▸ **Given problem**: Copy the items from the start through the line containing "Looking at the screenshot, I should coord(89,236).", both ends included, with "Instruction" changed to "Command" and everything else left unchanged.
'''
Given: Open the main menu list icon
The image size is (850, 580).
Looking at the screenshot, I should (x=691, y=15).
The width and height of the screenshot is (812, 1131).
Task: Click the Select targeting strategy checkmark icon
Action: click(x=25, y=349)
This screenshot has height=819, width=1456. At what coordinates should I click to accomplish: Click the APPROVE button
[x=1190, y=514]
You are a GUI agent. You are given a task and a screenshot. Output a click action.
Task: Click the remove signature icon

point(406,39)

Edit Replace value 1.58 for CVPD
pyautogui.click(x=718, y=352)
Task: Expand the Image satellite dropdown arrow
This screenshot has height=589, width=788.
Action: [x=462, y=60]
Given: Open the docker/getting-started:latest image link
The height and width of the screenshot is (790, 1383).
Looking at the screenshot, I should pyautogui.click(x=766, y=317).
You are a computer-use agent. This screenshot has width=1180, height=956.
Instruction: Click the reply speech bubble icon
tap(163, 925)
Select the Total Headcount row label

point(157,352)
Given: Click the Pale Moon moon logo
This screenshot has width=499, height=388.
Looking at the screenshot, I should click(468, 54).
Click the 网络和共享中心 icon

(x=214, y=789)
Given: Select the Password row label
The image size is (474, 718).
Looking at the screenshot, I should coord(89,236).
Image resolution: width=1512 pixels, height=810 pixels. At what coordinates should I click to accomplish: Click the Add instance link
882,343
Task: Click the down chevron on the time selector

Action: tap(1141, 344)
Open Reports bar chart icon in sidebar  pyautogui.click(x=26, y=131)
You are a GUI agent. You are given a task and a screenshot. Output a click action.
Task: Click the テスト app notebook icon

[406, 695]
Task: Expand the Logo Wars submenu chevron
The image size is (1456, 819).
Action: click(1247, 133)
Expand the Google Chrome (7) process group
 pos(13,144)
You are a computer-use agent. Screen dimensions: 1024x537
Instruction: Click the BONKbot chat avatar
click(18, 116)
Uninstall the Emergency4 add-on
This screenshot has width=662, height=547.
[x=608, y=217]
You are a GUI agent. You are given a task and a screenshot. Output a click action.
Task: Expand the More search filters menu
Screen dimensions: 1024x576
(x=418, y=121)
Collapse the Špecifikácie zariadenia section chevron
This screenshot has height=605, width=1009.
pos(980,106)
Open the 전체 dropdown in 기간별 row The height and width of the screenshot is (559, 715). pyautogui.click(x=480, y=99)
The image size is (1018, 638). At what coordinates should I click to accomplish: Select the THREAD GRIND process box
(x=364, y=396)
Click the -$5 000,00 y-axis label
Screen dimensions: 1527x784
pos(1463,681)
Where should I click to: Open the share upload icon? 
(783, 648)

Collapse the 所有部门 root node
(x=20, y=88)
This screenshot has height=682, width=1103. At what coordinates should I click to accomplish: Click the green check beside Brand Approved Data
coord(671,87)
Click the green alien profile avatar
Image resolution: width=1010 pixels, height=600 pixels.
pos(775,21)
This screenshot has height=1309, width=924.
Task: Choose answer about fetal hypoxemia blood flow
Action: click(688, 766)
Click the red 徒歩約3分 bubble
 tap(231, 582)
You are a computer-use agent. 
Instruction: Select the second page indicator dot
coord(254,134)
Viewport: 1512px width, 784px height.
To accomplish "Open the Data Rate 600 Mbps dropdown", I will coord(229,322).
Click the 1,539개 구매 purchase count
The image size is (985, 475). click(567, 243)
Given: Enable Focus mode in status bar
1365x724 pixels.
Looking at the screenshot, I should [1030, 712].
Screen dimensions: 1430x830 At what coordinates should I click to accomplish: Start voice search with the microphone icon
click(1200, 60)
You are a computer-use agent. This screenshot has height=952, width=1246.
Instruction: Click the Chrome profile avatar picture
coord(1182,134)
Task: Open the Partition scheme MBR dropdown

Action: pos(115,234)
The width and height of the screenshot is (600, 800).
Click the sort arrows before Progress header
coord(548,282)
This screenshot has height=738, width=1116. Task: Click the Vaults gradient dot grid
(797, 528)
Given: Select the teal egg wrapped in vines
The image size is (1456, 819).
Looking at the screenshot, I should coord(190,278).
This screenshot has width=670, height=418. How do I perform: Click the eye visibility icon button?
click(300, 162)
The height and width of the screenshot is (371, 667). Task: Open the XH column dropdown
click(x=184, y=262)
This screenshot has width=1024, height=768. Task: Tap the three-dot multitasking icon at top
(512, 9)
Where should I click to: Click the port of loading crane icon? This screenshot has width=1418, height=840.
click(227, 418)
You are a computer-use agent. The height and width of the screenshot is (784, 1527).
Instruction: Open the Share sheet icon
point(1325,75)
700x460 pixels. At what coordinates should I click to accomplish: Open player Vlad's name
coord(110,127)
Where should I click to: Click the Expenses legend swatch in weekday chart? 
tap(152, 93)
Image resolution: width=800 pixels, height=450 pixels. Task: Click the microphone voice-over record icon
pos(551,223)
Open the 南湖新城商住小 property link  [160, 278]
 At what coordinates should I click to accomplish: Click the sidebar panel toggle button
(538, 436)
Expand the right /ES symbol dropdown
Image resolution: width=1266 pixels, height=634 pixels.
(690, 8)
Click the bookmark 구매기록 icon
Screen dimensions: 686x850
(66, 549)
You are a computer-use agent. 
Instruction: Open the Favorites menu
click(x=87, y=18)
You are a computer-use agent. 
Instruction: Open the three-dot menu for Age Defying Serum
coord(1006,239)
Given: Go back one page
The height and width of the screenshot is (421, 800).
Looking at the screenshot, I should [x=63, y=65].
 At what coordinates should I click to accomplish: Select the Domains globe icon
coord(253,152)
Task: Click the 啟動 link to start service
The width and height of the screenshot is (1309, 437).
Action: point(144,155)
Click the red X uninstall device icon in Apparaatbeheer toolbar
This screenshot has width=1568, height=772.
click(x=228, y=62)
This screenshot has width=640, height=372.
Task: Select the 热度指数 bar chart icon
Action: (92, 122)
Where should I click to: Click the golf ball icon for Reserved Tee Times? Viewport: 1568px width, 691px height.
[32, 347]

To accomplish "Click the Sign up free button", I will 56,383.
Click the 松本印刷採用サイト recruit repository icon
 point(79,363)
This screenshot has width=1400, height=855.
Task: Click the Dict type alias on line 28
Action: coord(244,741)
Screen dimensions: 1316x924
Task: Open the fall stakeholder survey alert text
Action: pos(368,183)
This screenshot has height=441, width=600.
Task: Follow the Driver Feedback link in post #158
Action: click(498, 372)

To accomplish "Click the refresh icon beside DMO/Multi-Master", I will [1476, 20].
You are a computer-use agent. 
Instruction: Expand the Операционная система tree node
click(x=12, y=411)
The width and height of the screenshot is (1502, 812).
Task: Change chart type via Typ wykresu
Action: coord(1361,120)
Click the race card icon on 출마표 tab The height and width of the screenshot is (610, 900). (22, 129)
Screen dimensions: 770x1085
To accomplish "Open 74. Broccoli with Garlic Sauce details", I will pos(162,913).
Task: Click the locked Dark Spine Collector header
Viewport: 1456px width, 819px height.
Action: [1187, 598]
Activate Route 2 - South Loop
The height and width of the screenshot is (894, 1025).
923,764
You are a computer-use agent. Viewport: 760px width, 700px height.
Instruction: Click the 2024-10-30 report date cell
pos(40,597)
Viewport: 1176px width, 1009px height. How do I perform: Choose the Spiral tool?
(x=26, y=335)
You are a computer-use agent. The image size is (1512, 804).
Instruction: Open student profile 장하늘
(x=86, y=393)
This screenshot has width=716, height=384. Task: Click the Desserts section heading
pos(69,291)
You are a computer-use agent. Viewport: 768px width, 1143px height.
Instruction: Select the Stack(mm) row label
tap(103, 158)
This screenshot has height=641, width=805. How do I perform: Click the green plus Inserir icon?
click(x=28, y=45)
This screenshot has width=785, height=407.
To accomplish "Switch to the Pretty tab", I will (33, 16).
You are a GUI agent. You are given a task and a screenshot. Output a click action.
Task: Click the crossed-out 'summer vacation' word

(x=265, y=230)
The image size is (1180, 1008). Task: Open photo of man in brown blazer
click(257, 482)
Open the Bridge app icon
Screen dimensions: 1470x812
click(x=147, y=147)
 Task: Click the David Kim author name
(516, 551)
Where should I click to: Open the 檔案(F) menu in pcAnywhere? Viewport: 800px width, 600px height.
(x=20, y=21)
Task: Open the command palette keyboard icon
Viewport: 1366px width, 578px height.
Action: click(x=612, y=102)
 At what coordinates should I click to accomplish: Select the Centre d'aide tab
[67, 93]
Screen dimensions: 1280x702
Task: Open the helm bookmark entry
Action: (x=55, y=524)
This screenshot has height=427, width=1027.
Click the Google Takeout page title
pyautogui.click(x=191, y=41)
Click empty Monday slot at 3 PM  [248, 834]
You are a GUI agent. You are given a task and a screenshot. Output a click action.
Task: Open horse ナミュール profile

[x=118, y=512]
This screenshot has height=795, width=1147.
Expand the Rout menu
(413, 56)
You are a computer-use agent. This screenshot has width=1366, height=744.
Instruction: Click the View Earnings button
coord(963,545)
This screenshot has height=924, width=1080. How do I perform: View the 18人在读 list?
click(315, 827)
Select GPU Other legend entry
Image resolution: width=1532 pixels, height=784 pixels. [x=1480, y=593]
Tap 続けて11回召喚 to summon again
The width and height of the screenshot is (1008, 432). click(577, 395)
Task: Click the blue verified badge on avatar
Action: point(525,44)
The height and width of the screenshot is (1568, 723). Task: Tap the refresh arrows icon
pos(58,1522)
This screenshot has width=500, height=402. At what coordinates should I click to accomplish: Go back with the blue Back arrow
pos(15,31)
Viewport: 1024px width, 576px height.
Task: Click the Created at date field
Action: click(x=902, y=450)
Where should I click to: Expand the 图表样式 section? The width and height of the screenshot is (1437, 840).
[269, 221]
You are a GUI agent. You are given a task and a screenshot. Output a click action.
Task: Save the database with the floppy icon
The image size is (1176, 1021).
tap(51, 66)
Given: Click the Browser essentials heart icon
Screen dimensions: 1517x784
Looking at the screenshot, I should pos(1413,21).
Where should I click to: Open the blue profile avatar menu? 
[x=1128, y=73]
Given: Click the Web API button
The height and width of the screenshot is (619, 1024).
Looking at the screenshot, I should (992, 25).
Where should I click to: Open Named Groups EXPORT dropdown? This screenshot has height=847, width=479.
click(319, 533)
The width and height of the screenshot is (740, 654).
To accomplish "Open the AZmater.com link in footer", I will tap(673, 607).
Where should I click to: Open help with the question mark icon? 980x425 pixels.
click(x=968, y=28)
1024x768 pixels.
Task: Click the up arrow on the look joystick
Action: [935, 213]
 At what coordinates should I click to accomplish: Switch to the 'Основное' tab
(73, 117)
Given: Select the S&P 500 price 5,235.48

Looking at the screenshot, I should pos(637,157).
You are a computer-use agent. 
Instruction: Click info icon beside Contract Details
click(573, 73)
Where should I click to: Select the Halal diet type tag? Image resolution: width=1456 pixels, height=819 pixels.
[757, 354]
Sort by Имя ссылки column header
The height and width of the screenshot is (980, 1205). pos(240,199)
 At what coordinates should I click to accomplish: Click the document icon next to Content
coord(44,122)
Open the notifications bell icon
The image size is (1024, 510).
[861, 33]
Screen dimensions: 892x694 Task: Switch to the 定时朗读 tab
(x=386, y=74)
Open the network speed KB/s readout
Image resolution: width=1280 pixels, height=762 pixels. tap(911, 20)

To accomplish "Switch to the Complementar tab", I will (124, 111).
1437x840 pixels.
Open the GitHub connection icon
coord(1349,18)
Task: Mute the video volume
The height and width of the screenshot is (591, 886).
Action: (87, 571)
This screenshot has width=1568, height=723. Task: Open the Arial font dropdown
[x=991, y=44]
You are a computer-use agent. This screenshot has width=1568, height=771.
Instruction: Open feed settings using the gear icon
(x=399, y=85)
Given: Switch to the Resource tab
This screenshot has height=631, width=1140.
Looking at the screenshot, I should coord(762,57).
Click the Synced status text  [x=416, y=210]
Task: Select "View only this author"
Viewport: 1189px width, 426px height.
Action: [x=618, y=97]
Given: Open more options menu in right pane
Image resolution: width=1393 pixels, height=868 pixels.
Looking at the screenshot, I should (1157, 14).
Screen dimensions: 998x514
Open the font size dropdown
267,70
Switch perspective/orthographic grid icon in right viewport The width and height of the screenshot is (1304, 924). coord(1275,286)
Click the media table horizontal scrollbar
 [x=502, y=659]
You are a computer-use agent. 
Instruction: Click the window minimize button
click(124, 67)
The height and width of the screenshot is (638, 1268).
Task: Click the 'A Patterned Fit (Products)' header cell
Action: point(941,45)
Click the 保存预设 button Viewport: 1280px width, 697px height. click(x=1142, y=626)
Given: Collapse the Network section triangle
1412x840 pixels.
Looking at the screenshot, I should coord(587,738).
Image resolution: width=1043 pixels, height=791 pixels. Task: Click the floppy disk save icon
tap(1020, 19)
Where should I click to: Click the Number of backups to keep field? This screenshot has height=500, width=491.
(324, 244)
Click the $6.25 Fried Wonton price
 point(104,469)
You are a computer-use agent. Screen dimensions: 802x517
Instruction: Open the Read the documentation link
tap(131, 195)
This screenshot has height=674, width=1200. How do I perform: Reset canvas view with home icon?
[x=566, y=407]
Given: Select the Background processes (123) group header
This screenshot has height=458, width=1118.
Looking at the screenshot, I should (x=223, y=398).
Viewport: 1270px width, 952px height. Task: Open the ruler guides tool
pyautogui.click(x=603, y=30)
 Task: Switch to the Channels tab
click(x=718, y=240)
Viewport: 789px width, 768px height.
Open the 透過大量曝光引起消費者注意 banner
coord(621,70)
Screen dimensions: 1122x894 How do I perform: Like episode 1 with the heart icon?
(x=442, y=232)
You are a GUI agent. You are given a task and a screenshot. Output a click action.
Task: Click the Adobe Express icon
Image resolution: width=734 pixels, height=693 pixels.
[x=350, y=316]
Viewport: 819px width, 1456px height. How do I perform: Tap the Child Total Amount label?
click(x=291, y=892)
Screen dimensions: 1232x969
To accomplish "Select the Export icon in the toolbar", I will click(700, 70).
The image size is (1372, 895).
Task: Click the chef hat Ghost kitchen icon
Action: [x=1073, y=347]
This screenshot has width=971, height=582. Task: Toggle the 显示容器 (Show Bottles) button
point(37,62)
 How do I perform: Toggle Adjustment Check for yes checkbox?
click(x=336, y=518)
'''
▸ **Complete response**:
Given: Open the main menu list icon
The image size is (850, 580).
Looking at the screenshot, I should (x=691, y=15).
The width and height of the screenshot is (812, 1131).
Task: Click the Select targeting strategy checkmark icon
Action: click(x=25, y=349)
This screenshot has height=819, width=1456. At what coordinates should I click to accomplish: Click the APPROVE button
[x=1190, y=514]
You are a GUI agent. You are given a task and a screenshot. Output a click action.
Task: Click the remove signature icon

point(406,39)

Edit Replace value 1.58 for CVPD
pyautogui.click(x=718, y=352)
Task: Expand the Image satellite dropdown arrow
This screenshot has height=589, width=788.
Action: [x=462, y=60]
Given: Open the docker/getting-started:latest image link
The height and width of the screenshot is (790, 1383).
Looking at the screenshot, I should pyautogui.click(x=766, y=317).
You are a computer-use agent. This screenshot has width=1180, height=956.
Command: Click the reply speech bubble icon
tap(163, 925)
Select the Total Headcount row label

point(157,352)
Given: Click the Pale Moon moon logo
This screenshot has width=499, height=388.
Looking at the screenshot, I should click(468, 54).
Click the 网络和共享中心 icon

(x=214, y=789)
Given: Select the Password row label
The image size is (474, 718).
Looking at the screenshot, I should coord(89,236).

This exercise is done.